A total of 104 patients (52 male) were included with first CTZ dose between 11/2007 and 08/2013 with a currently ongoing follow-up of until present between 6 weeks up to 5 years (mean 67.5 weeks, CI 6-208) and baseline-characteristics as follows: mean age: 36.6 years; mean age at diagnosis: 29.4 years (Montreal A1: 8.7%, A2: 68.3%, A3: 20.2%, unknown 2.8%); disease localization L1: 13.5%, L2: 63.5%, L3: 22.1%, unknown: 1.9%; disease behavior B1: 25%, B2: 25%, B3: 47.1%, unknown: 3.9%; smokers: 33.7%; previous surgery: 44%; anti-TNF naïve: 22.1%; previously received IFX, ADA orb both: 28.8%, 1.9% and 46.2%, respectively.
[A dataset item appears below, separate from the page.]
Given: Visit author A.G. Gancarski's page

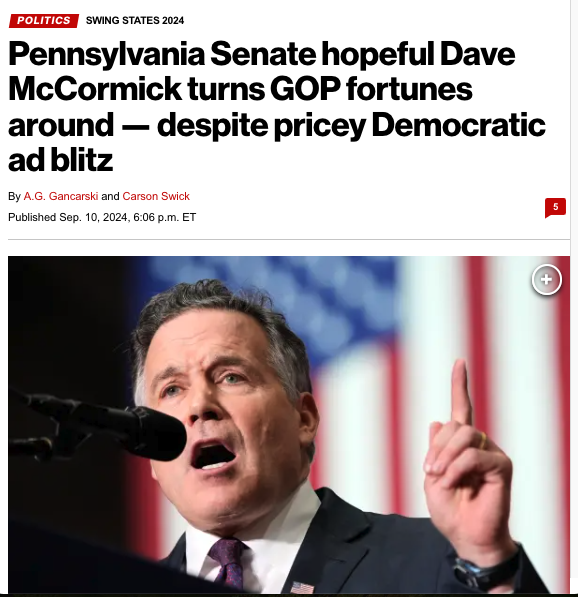Looking at the screenshot, I should pyautogui.click(x=61, y=196).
During treatment with CTZ we observed a significant decrease of mean HBI from 8.4 at baseline to 6.1 (p=0.017), 6.1 (p=0.063), 5.4 (p=0.002), 5.1 (p=0.009), 4.5 (p<0.001) and 3 (p<0.001) at week 6,26,52,78,104 and 156, respectively, corresponding to significantly increased rates of clinical remission at these points in time (41.4%, 40.7%, 51.9%, 58.1%, 53.6%, 73.3%; for all p<0.01). In addition, we found a sustained HBI decrease also in week 208 and 260 with mean HBI 5.6 and 5.2, respectively (however no significant difference to baseline due to small sample size), corresponding to a remission rate of 42.9% and 50% .

Looking specifically at anti-TNF naïve, exposed, prior non-response and prior loss of response (LOR) we did not observe any differences in mean HBI during the whole period of CTZ treatment between these four groups of patients. However, at the end of induction (week 6), anti-TNF naïve patients with a mean HBI of 2.6 showed a significantly better response than anti-TNF experienced (6.8, p<0.01), those with prior LOR (7.1, p<0.01) or those with prior non-response (8.5, p<0.01) to anti-TNF.

In contrast to the published data regarding Adalimumab, we did not observe significant differences in mean HBI while on treatment between patients with these different intervals of disease duration (and also at baseline).


CTZ is an effective long-term treatment in CD, including patients with long disease duration, prior treatment with 1-2 anti-TNF agents or previous LOR and non-response, suggesting that - similar to UC - Europe could use a third anti-TNF agent in CD.